I think that the shock has subsided enough now that loneliness has started to take hold. Previously, I was sufficiently numb, such that the quietness in our house wasn't so obvious. Now, it's starting to feel everso-slightly more desolate. I suppose constant cycles of lockdowns don't help; any lights at the end of the tunnel in the form of visits to friends in faraway places have been repeatedly quelled. Perhaps I am doomed to suffer through my grief in quiet isolation. However, I also question whether or not this is such a bad thing. I find myself in a constant state of contradiction, where I want to be surrounded by people so that I might be distracted from the fact that Kim is no longer here, but I also want to be away from people so that I can sit quietly and dream of times when she was.

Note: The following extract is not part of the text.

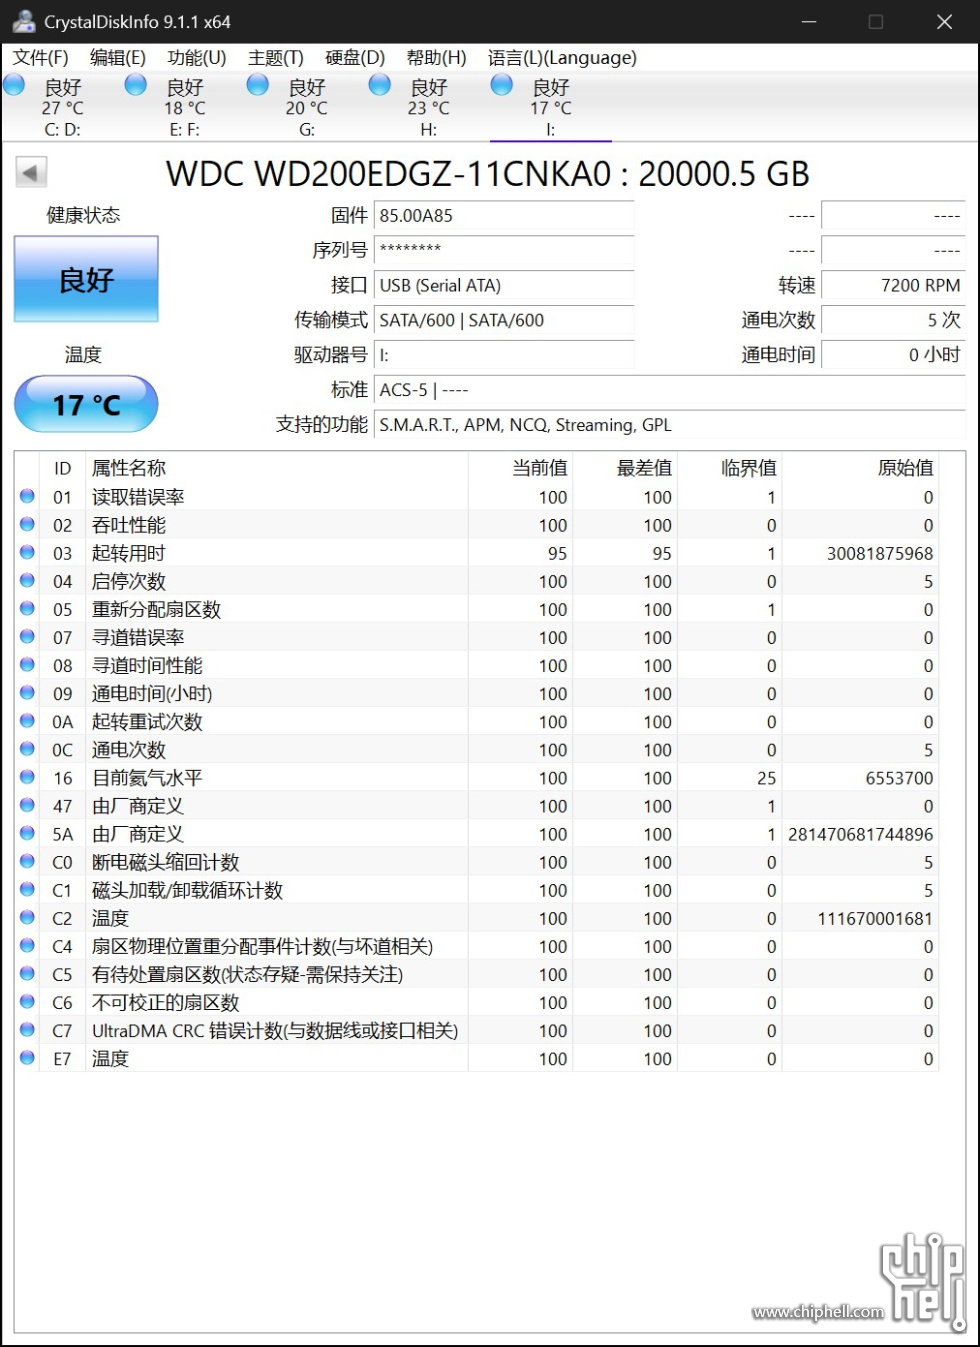Viewport: 980px width, 1347px height.
Task: Click the blue dot beside attribute 01 读取错误率
Action: coord(27,497)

I wonder if or when I'll start to move any of Kim's belongings. I don't know where they're supposed to go. I'm not sure if they're supposed to go anywhere. Everything she left is where she left it, most likely collecting dust on shelves or in wardrobes or in the corner of the spare room. Sometimes I try and clean things up, but I'm nervous to do this too because it's a further deviation from the house that Kim was alive in. I think I'm getting closer, though. My practical mind is starting to prevail in the fight with my grief. These rooms and spaces need to become usable again, "soon". Not yet, though.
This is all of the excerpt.